1. Format (Redbook PCM, Hi Rez PCM, DSD64, DSD128)


I would assume you would want all formats, including DSD….why not? But the choice of DAC and music player depends on your answer.


2. Storage (size, location, connection)


I needed more sooner than expected (I have more than 1.1 TB of music now). And I wanted to have it on the network for easier adding, file maintenance/backup, and tagging. I started with a USB drive, then a Firewire drive, and now an ethernet connected NAS drive.


3. Interface (remote, computer input)


I wanted to be able to run "headless" and move about while being able to select songs and control volume. The volume was secondary, so really it was having a good remote control of the files that was key.


4. Playback (Windows/Mac/Linux server, streamer, and DAC)


I tried a few solutions and settled on a CAPS that is pretty tricked out (but not as far as it could go…still room for improvement). Each had it's advantages and tradeoffs.


So my thought is that, broadly speaking, these categories will drive the choices of the equipment but some will naturally want to tinker while others want to set up once and forget. I like to tinker, perhaps less than some, but still enough to be in the tinker crowd. So the ability to grow into future configurations with as little duplication of parts may be a factor to consider. If you don't want to tinker, then plug and play solutions become more appealing with entry level to high end solutions available.

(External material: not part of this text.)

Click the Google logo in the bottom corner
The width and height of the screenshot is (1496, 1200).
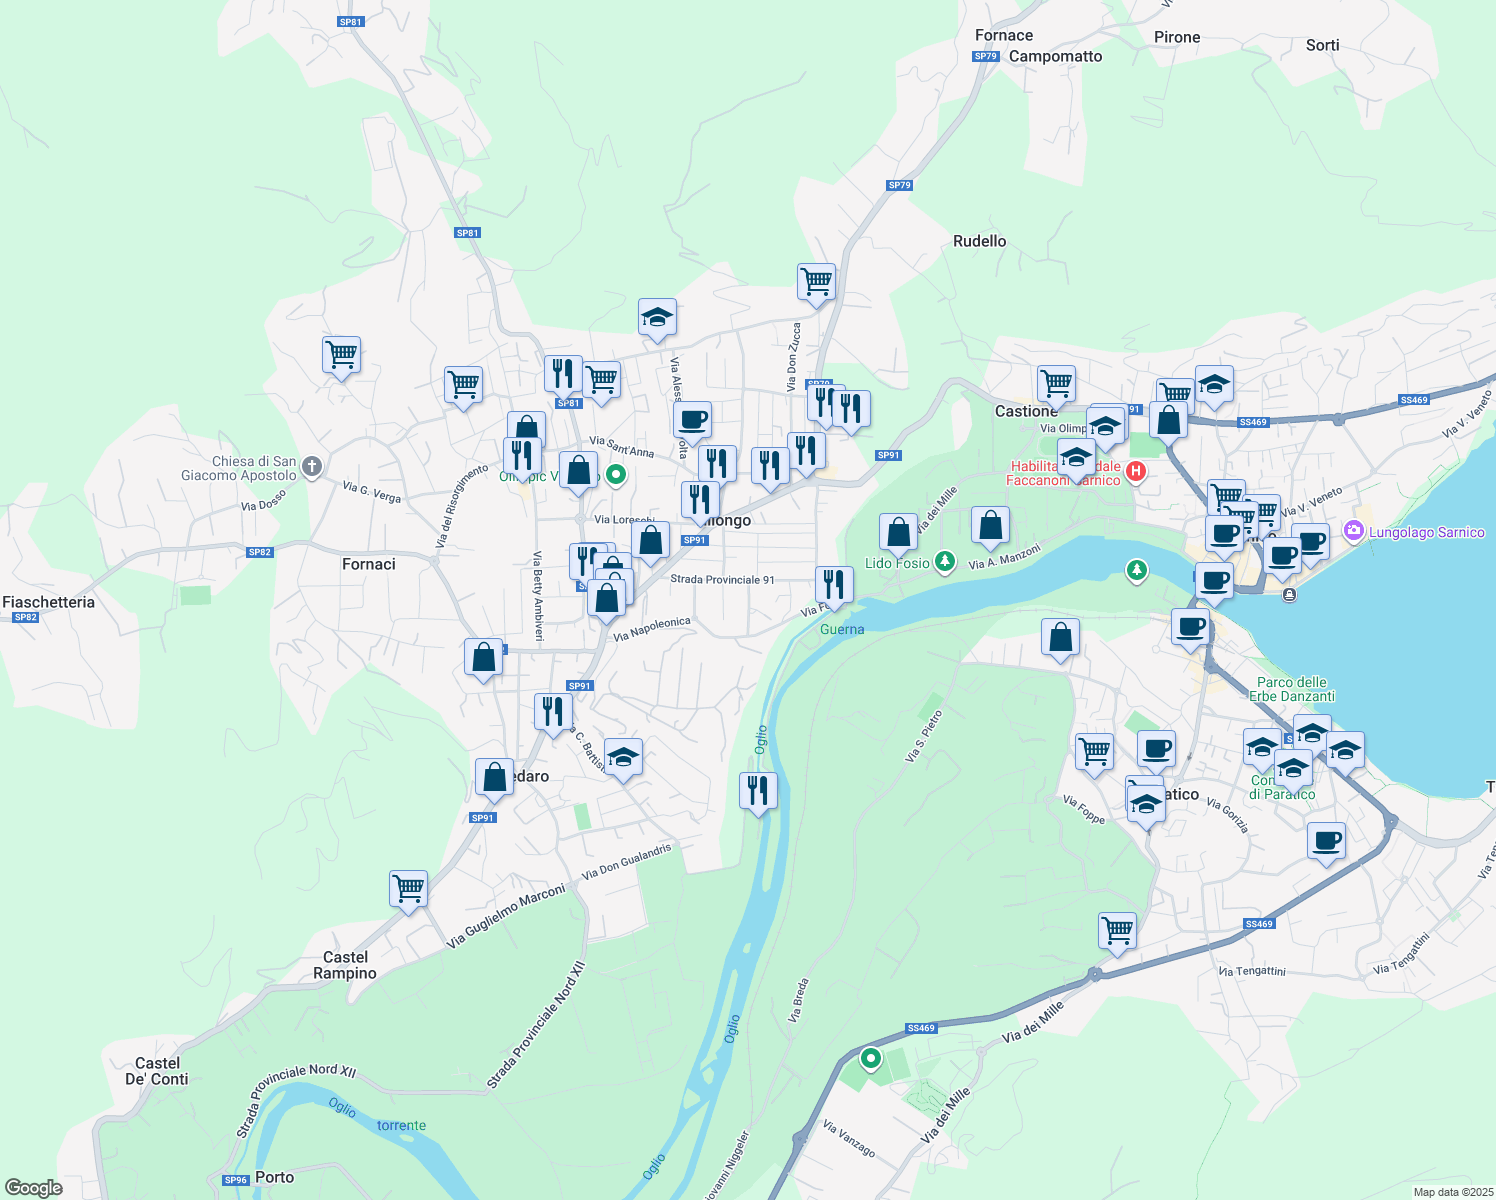pos(33,1188)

For me, I went from a Squeezebox Touch (which was then modified), to a Mac Mini (which was then modified), to a CAPS server/NAS setup that I now use. I also changed DACs a few times over the last five years due to format desire changes (first from 24/96 max to 24/192 max to 24/384 max to DSD format). I can tell you computer music has advanced in the last five years significantly.


So a few lessons learned included:


1. I needed a lot more storage than I ever imagined I would.

2. Clean power (everywhere possible) makes a big difference.

3. Low jitter is important.

4. Having specs to play files greater than I currently use is a big advantage.

5. Ease of cataloging/file management/backup is critical to enjoyment.

6. A "pleasurable" interface (JRemote on my iPhone, volume on a remote control) helps me listen to music, not focus on the setup.


I hope that this is helpful and not too conceptual. Again, my assumption based on your post was this is where you are making decisions.


I hope you enjoy both the process and the outcome…music can sound amazing on a moderate system that is well thought through.





P.S. I think the software is dependent on the format, hardware, and control interface choices you make. If you use a Windows computer, want DSD playback, and prefer a handy remote music selector, then you narrow the software that will perform well, for example. These choices define the software in a very real way. John

Positive emotions enhance our musical experiences.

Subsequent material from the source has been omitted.